SUPPLIED PASSAGE:
Highbury has previously constructed a working model of the plant on the UBC campus, which Bykowski said is testament to its ability to run cleanly without any harsh smells or toxic outgassing. And unlike the former mill, it is not expected produce any effluent or noxious byproducts.
“If anything, it’s going to smell like fresh wood, I don’t think it’s going to be anything obnoxious,” Bykowski said. “[Feedstock] is going to be rotated fairly quickly. We anticipate only having maybe 10 days of inventory at any one time, so it’s not sitting here composting or anything of that nature.”
The town also ticked the critical distribution infrastructure box for Highbury, Bykowski said. “Fort Frances is well-located from a distribution network perspective, not only by rail but by truck and has quick access to the U.S. if we needed to go that way.”
After three years of pre-development, the project has now completed a successful front-end engineering design (FEED) study, toward which the federal government invested $2.5 million – a make-or-break stage without which investors won’t commit the hundreds of millions needed for construction.
“That leads into what’s called the final engineering and design, and that’s exactly where we’re at today,” Bykowski said.
One of the key elements driving Highbury to consider Fort Frances was the proximity of the Boundary Waters Forest Management Corp. – a forestry organization licensed to provide forest management of the Boundary Waters Forest, representing local mill facilities, First Nations, Métis, independent loggers and municipalities in the region.
“It was primarily controlled by a lot of the First Nations. So that was an important piece,” Bykowski said. With the help of former Ontario NDP Leader Howard Hampton, the company began reaching out to First Nations involved with Boundary Waters and others in the region.
“You can’t do a project in a resource-based rural area without First Nations participation in Canada – that’s a fact of life,” Bykowski said. “The way that worked in the Fort Frances area was that we approached one or two of the First Nations, and they appeared to be extremely interested and wanting to participate.”

TASK DIRECTIONS: Copy the stretch of the Highbury plant passage from "Highbury has previously" through "or noxious byproducts." word for word.

PROVIDED MATERIAL:
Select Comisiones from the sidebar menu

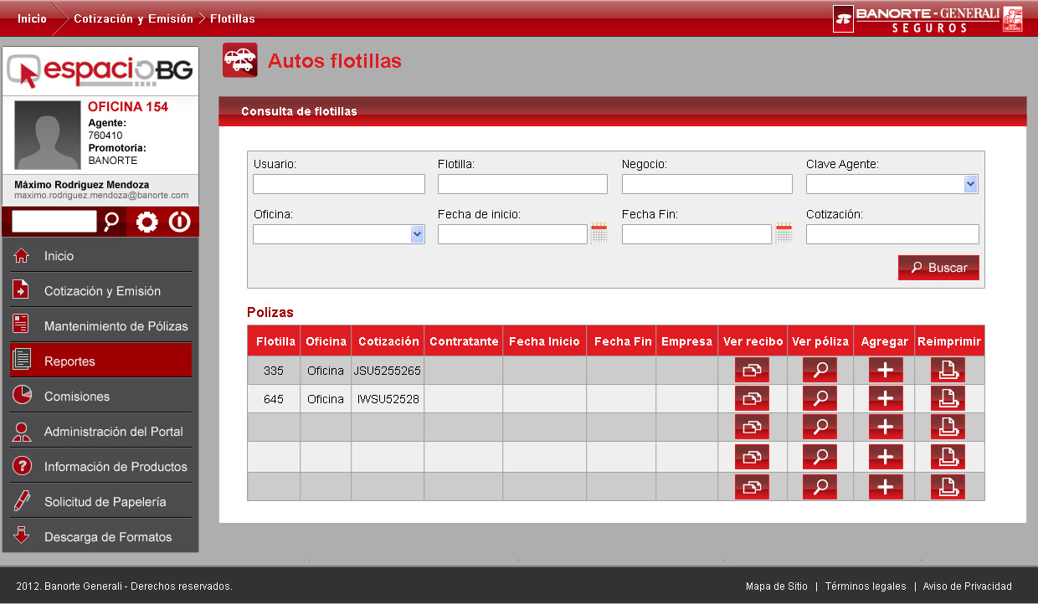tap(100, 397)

==

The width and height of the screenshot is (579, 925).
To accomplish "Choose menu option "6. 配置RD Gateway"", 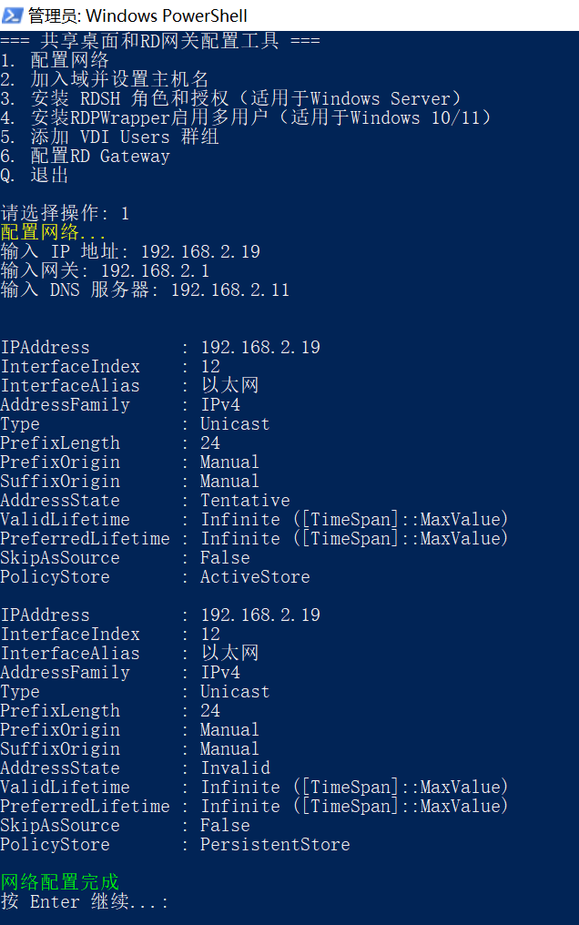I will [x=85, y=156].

* * *

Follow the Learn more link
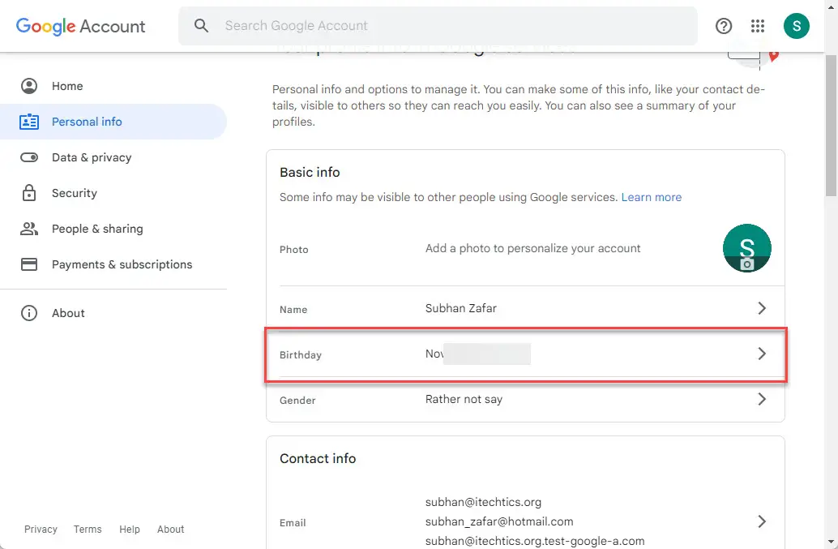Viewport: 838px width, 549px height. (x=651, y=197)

COMPLETED EXERCISE:
Highbury has previously constructed a working model of the plant on the UBC campus, which Bykowski said is testament to its ability to run cleanly without any harsh smells or toxic outgassing. And unlike the former mill, it is not expected produce any effluent or noxious byproducts.